--- BEGIN Supplied material ---

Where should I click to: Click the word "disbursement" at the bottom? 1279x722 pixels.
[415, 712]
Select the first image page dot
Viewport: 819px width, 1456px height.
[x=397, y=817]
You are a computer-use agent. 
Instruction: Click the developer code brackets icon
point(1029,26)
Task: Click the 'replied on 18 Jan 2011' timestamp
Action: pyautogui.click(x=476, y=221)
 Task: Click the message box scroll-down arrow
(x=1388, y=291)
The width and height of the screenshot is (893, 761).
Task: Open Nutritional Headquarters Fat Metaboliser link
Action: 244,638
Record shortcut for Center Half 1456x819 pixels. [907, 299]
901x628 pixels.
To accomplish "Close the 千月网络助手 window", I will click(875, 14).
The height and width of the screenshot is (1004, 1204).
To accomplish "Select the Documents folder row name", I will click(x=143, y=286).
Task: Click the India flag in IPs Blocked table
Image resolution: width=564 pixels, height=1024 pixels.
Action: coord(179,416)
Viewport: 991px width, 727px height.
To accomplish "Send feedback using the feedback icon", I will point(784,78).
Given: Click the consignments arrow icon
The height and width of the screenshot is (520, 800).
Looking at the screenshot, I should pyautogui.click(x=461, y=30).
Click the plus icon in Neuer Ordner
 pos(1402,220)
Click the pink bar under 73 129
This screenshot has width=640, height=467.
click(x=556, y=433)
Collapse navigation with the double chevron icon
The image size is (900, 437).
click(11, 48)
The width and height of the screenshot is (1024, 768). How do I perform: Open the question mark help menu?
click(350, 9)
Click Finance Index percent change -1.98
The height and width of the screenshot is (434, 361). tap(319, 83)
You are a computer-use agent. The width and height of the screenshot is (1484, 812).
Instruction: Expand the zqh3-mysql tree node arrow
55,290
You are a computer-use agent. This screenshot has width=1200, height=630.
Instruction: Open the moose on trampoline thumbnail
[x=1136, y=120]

--- END Supplied material ---

# What to produce
Please rewrite the material from the line containing "You are a computer-use agent. The" through the end as a Markdown table with the columns Row and Text, leaving out blank lines.

# Reply
| Row | Text |
|---|---|
| 1 | You are a computer-use agent. The width and height of the screenshot is (1484, 812). |
| 2 | Instruction: Expand the zqh3-mysql tree node arrow |
| 3 | 55,290 |
| 4 | You are a computer-use agent. This screenshot has width=1200, height=630. |
| 5 | Instruction: Open the moose on trampoline thumbnail |
| 6 | [x=1136, y=120] |